TEXT EXTRACT –
########################################

The instructions on the Opera Holland Park website say to walk up the long avenue, and I'm doing just that. It's all green and sun-dappled and rather idyllic. The sort of place you can imagine a gilt carriage trundling along, a few short scenes before the angry mob start unpacking the guillotine.

At the top of the avenue, I turn left and there it is, in all its white-tented glory. Stone steps lead up to metal scaffolding, and I really hope the mob haven't decided to switch the blade for the noose.

Oh well. A theatre is a theatre. There's no avoiding it. And frankly, after spending so much on an opera ticket, I deserve whatever fate is waiting for me.


A young lady is positioned at the top of the stairs to check these gilded tickets.

"Hi, box office?" I ask as I approach.

But someone else cuts in front of me. "So," she says sharply to the ticket checker. "Do you mind if I also check tickets?" She's wearing a lanyard. She must work here.

########################################

RAW DATA –

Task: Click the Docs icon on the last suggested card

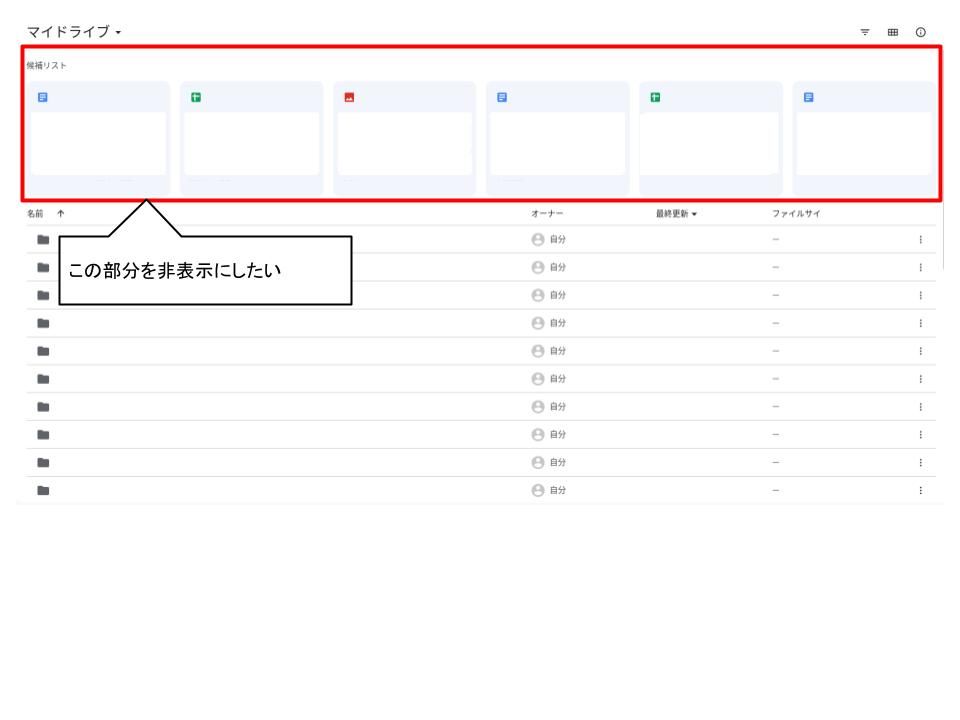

########################################

DIRECTIVE A – Retype the Opera Holland Park text from "But someone else" to "must work here.".
DIRECTIVE B – Write what comes next in the Opera Holland Park text, starting after its last sentence.
The data is unrelated to the Opera Holland Park text.

TASK RESPONSE A –
But someone else cuts in front of me. "So," she says sharply to the ticket checker. "Do you mind if I also check tickets?" She's wearing a lanyard. She must work here.

TASK RESPONSE B –
The ticket checker indicates that she has no problem with being joined on ticket checking duty, and our lanyarded newcomer turns around, and walks away, without saying another word, or checking a ticket.

"Err," I say, once she's gone. "I'm collecting?"

The ticket checker smiles. "Yup," she says. "Just over there." She points the way to the blue box office, up on the terrace.

I join the queue.

"Now, I recognise you," says one of the box officers to the young man in front of me. "I've seen you in the Ensemble."

They chat back and forth, trying to work out what name his ticket has been booked under. This sounds like it's going to take a while.

"Hello?" says a woman, emerging from the back of the box office. "Are you collecting?"

I tell her that I am.

"What's the surname?"

I give it.

She goes off to the back to check though the ticket box that seems to be living there for some reason.

"Hmm, I'm not finding it," she says as she comes back. "It's Smiles, yes?"

"Yes," I agree. It is Smiles.

"S-M-I..." she spells it out.

"Yup. Exactly as you would think." No fancy spellers in my family tree. A thought occurs to me. "I did book this afternoon though." It wasn't late. Four o'clock or so. But this place doesn't look the type to do things in a last minute rush.

"Ah," she says. "That would explain it. They probably haven't been printed yet."

We stand and wait until the queue has cleared at the counter.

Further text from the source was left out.